AFP , Saturday 27 Jan 2024

Yemen's internationally recognised government Saturday said "defensive" US and British strikes on the Houthi rebels aren't enough and called for US and Saudi support to "eliminate" their ability to stage attacks on Red Sea shipping.

Rashad al-Alimi
Chairman of the Yemeni Presidential Leadership Council Rashad al-Alimi speaks to reporters during a briefing at the embassy of Yemen in Riyadh, on January 27, 2024. AFP


"Defensive operations are not the solution," Rashad al-Alimi, head of the Presidential Leadership Council (PLC), told a briefing with journalists in the Saudi capital Riyadh.

"The solution is to eliminate the Houthis' military capabilities."

His comments came on the heels of a US strike early Saturday against an anti-ship missile in Houthi-held Yemen, hours after the Iran-backed rebels caused a fire on a British tanker in the Gulf of Aden with a similar munition.

US and British forces on January 12 fired their first joint strikes aimed at reducing the Houthis' ability to target vessels transiting the key Red Sea trade route -- attacks the rebels say are in support of Palestinians in the Gaza Strip, where Israel has launched a massive military campaign on Gaza.

Washington, which since then has also carried out unilateral strikes against the Houthis, has labelled them "self-defence" operations, as has London.

Alimi heads the PLC, the Saudi-backed entity representing the internationally recognised government that the Houthis ousted from Sanaa nearly a decade ago.

The PLC is based in the southern city of Aden.

Analysts have warned that rising tensions in the region could derail efforts to broker a ceasefire between the Houthis and a Saudi-backed military coalition which mobilised to topple them in 2015.

Alimi said on Saturday that he supported the peace process but charged that the Houthis and Iran did not want peace.

"We have formed a negotiating team and we are ready for the peace process, but unfortunately we do not have a partner in this process," he said. "Every time a step is taken towards peace, the Houthis and their Iranian supporters create a new problem to move away from this path."

He also said he wanted American and Saudi support for ground operations against the Houthis, and that Yemeni forces would need to be "partners" in those operations.

"We demand (this support) every day, every month, every year," he said.

War footing


Yemen's war has killed hundreds of thousands of people, either directly in the fighting or indirectly as a result of war-induced shortages.

A UN-brokered ceasefire in April 2022 brought a sharp reduction in hostilities.
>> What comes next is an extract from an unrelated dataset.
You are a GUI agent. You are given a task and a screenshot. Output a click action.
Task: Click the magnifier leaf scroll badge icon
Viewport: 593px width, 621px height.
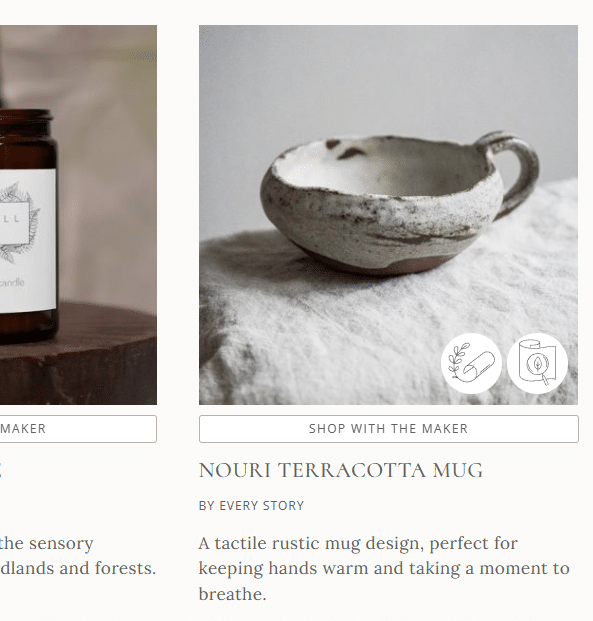click(537, 363)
The truce expired in October last year, though fighting has largely remained on hold.

Alimi said on Saturday, however, that the Houthis remained on a war footing.
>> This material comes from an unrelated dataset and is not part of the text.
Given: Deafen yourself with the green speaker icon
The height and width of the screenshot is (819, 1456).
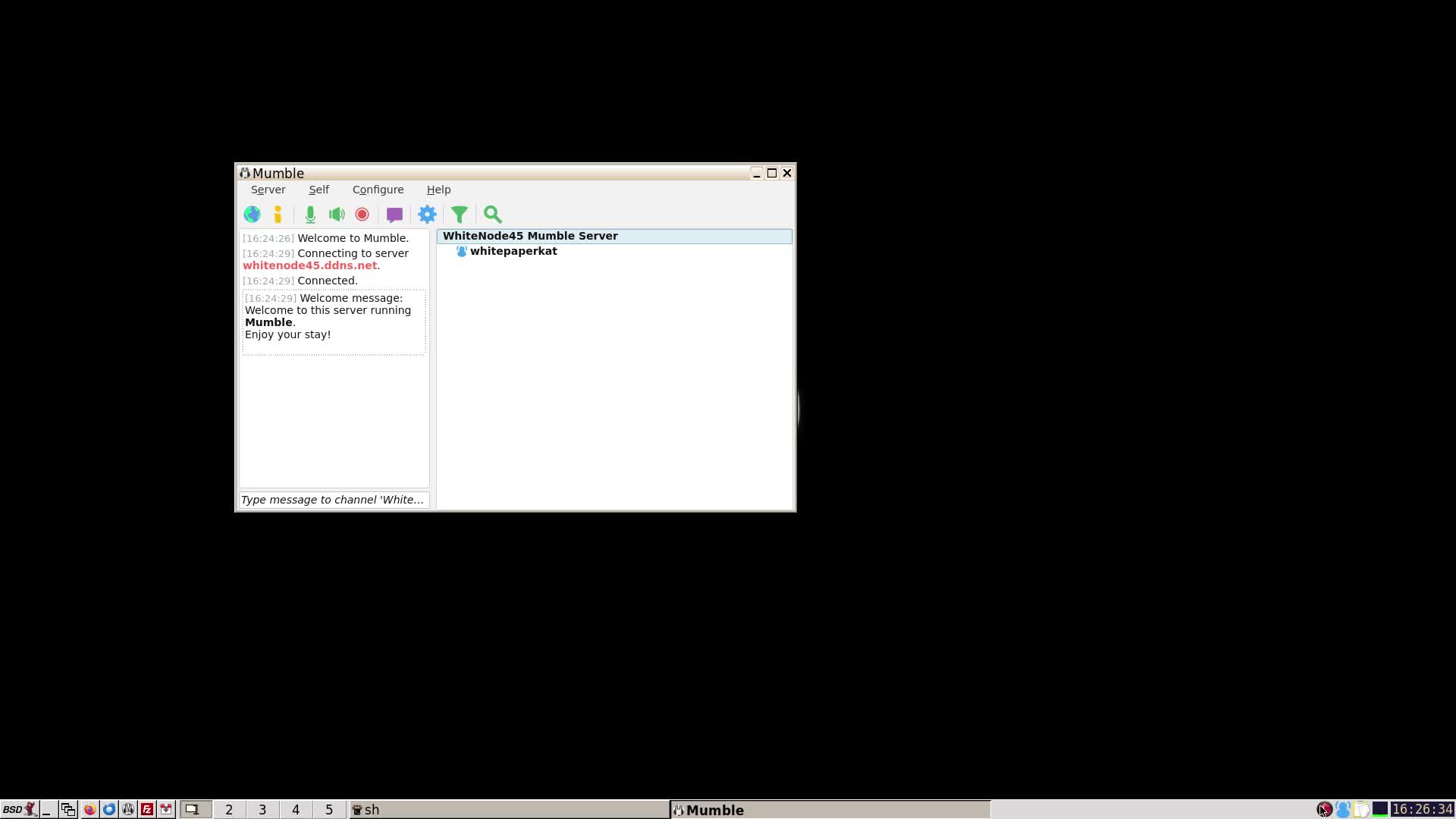Looking at the screenshot, I should (337, 215).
"Today, the Houthis are mobilising on all fronts and attacking all fronts affiliated with the legitimate government, and there are daily missile and drone strikes on all fronts and on cities affiliated with the legitimate government," he said.

The Houthis' attacks against Red Sea shipping have raised their global profile and earned them support from elsewhere in the Arab world amid anger over the Israeli war on Gaza that the Ministry of Health in Gaza says has killed 26,257 people, about 70 percent of them women and children.
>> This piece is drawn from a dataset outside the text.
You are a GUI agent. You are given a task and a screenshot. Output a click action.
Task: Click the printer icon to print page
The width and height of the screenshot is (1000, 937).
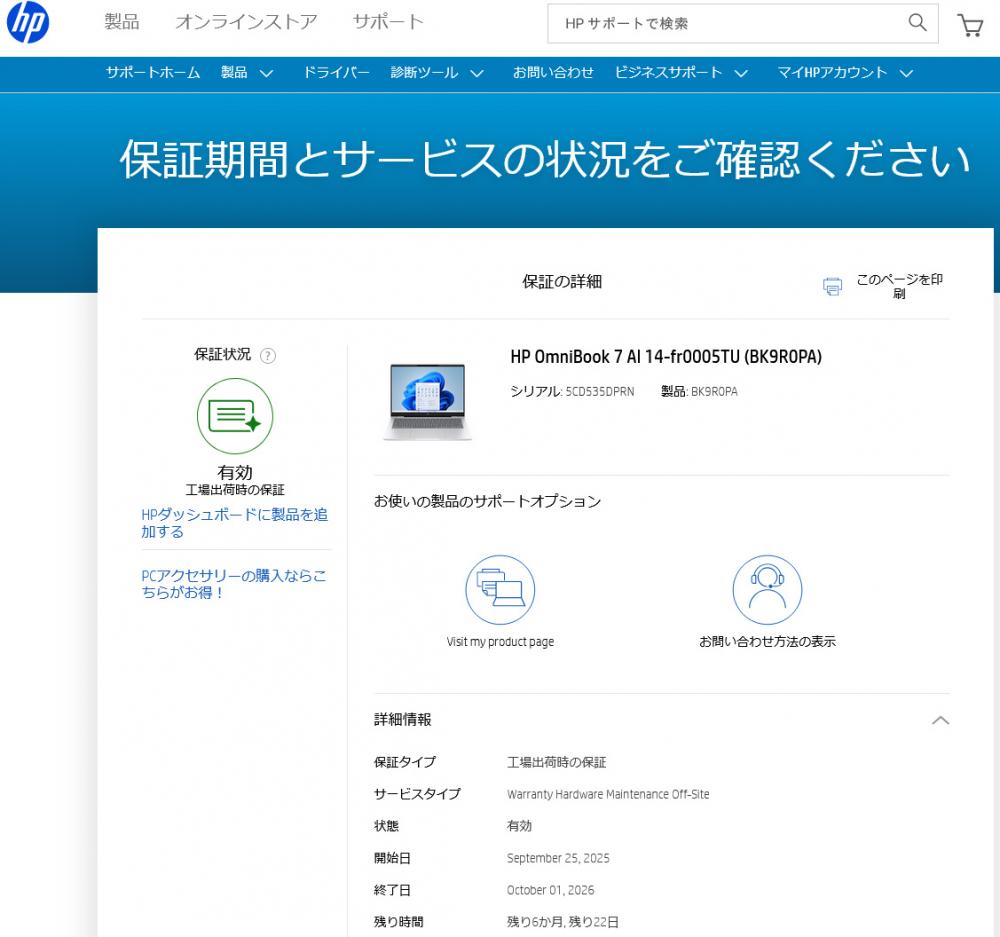point(832,287)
Alimi said on Saturday that the Houthis' message in support of Palestinians would not burnish their profile among Yemenis because they have not taken serious steps towards peace at home, such as lifting a blockade on the Yemeni city of Taez.

"Yemenis today are asking the Houthis: why you are demanding the lifting of the siege on Gaza and not lifting the siege on Taez?" he said.